TASKS TO PERFORM:
**A.** Revise the CDS papers analysis from the text starting at "Every serious CDS" and ending at "not a guarantee.", replacing "aspirant" with "candidate".
**B.** According to the CDS papers analysis, how many times a year is the exam conducted?
**C.** Please carry on writing the CDS papers analysis from where it stops.

DOCUMENT TEXT:
CDS-2 2026: Last 5 Years' Papers Analysis — GK, Maths & English Trends

CDS-2 2026: Last 5 Years' Papers Analysis — GK, Maths & English Trends

Every serious CDS aspirant eventually discovers the same truth: the Combined Defence Services exam is remarkably predictable. Conducted twice a year by the UPSC, its three papers - English, General Knowledge and Elementary Mathematics - draw from the same pool of topics year after year, with only the questions rephrased.

This analysis looks at the last five years of CDS papers and pulls out the patterns that matter: which maths topics carry the most weight, how GK splits across subjects, and what English keeps testing. Read it as a map of where your preparation hours will pay off most.

A note on the numbers below: these are approximate distributions observed across recent CDS papers, not official figures. UPSC never publishes a topic-wise breakdown, and the exact count shifts a little each session. Treat the ranges as a guide to relative weight, not a guarantee.

Why Previous Year Papers Matter in CDS

Unlike exams that reinvent themselves each year, CDS rewards familiarity. The maths paper recycles roughly the same fifteen topics. English tests a fixed set of grammar rules. GK leans heavily on the static portions - history, geography, polity and science - that never really change.

SOURCE DATA:
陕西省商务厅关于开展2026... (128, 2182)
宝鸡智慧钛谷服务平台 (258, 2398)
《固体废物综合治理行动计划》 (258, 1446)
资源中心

REPLIES:
**A.**
Every serious CDS candidate eventually discovers the same truth: the Combined Defence Services exam is remarkably predictable. Conducted twice a year by the UPSC, its three papers - English, General Knowledge and Elementary Mathematics - draw from the same pool of topics year after year, with only the questions rephrased.

This analysis looks at the last five years of CDS papers and pulls out the patterns that matter: which maths topics carry the most weight, how GK splits across subjects, and what English keeps testing. Read it as a map of where your preparation hours will pay off most.

A note on the numbers below: these are approximate distributions observed across recent CDS papers, not official figures. UPSC never publishes a topic-wise breakdown, and the exact count shifts a little each session. Treat the ranges as a guide to relative weight, not a guarantee.

**B.** Twice a year.

**C.**
That means a candidate who has worked through five years of past papers walks into the hall having already seen the shape of almost every question. The concepts repeat; only the wrapping is new. You can browse every recent CDS paper, organized by year and subject, on Padhify to see this for yourself.

The maths paper (100 questions for IMA, INA and AFA) is where PYQ analysis pays off most, because the topic weightage is the most stable of the three papers. Arithmetic dominates, and geometry plus mensuration together form the second pillar.

Topic Area Approx. Questions (out of 100) Trend
Arithmetic (percentages, profit and loss, time and work, time-speed-distance, ratio) 30 to 35 Consistently the largest block
Geometry 16 to 20 Stable, high-yield
Mensuration (2D and 3D) 12 to 15 Stable
Trigonometry 12 to 15 Stable, formula-driven
Algebra 10 to 12 Slightly variable
Statistics and Data 5 to 8 Small but easy marks

The takeaway is clear: arithmetic and geometry alone account for roughly half the paper. A candidate weak in these two areas cannot compensate elsewhere. Trigonometry and mensuration are pure formula-and-practice topics - high return for the time invested.

Put the trend to work: solve CDS Elementary Mathematics previous year questions topic-wise on Padhify - start with arithmetic and geometry, then move to trigonometry and mensuration.

The GK paper (120 questions) is the widest in scope but still follows a recognizable split. General Science and the static humanities (history, geography, polity) carry the bulk; current affairs is significant but rewards steady monthly reading rather than last-minute cramming.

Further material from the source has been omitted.